Tumor Transplantation for Assessing the Dynamics of Tumor-Infiltrating CD8⁺ T Cells in Mice

T cell-mediated immunity plays a crucial role in immune responses against tumors, with cytotoxic T lymphocytes (CTLs) playing the leading role in eradicating cancerous cells. However, the origins and replenishment of tumor antigen-specific CD8⁺ T cells within the tumor microenvironment (TME) remain obscure. This protocol employs the B16F10-OVA melanoma cell line, which stably expresses the surrogate neoantigen, ovalbumin (OVA), and TCR transgenic OT-I mice, in which over 90% of CD8⁺ T cells specifically recognize the OVA-derived peptide OVA_257-264 (SIINFEKL) bound to the class I major histocompatibility complex (MHC) molecule H2-K^b. These features enable the study of antigen-specific T cell responses during tumorigenesis.

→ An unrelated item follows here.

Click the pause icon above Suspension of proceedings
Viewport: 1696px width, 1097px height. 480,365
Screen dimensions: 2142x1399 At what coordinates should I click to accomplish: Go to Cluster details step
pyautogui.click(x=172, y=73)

Combining this model with tumor transplantation surgery, tumor tissues from donors were transplanted into tumor-matched syngeneic recipient mice to precisely trace the influx of recipient-derived immune cells into transplanted donor tissues, allowing the analysis of the immune responses of tumor-inherent and periphery-originated antigen-specific CD8⁺ T cells. A dynamic transition was found to occur between these two populations. Collectively, this experimental design has provided another approach to precisely investigate the immune responses of CD8⁺ T cells in TME, which will shed new light on tumor immunology.